INPUT MATERIAL:

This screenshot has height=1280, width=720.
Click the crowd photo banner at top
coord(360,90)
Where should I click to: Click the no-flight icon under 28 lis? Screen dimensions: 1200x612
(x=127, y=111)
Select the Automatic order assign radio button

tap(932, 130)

ASSIGNMENT: I would like you to return every entry exactly, with nothing changed.

EXERCISE OUTPUT:
This screenshot has height=1280, width=720.
Click the crowd photo banner at top
coord(360,90)
Where should I click to: Click the no-flight icon under 28 lis? Screen dimensions: 1200x612
(x=127, y=111)
Select the Automatic order assign radio button

tap(932, 130)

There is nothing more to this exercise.